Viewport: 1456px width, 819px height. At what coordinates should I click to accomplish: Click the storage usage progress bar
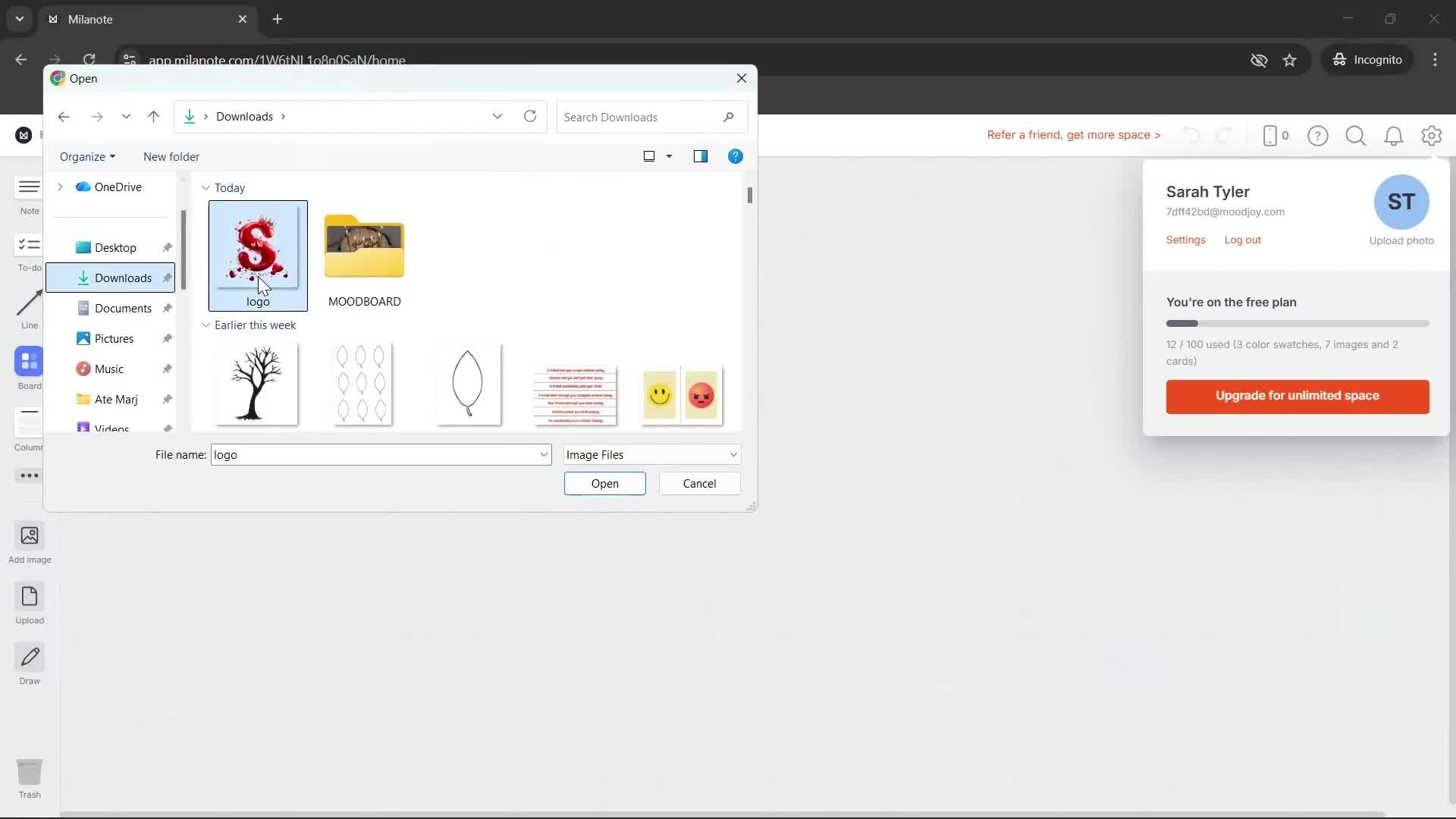1298,323
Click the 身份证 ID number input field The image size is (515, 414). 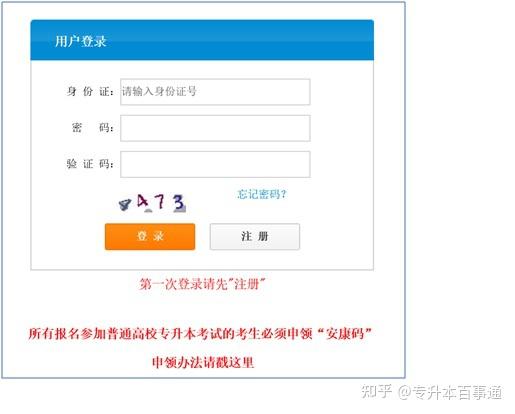coord(215,92)
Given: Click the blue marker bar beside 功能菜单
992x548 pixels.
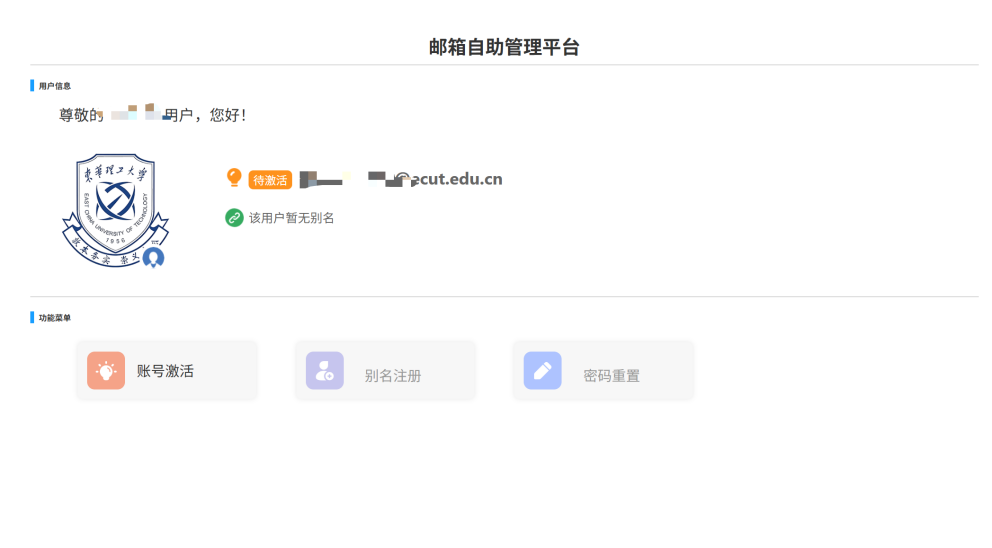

Short task
Please repeat the listing from the line with "Given: Click the blue marker bar beside 功能菜单" through the end of the listing, switching "blue" to "green" and keeping everything else the same. Leave the pictures out.

Exercise output
Given: Click the green marker bar beside 功能菜单
992x548 pixels.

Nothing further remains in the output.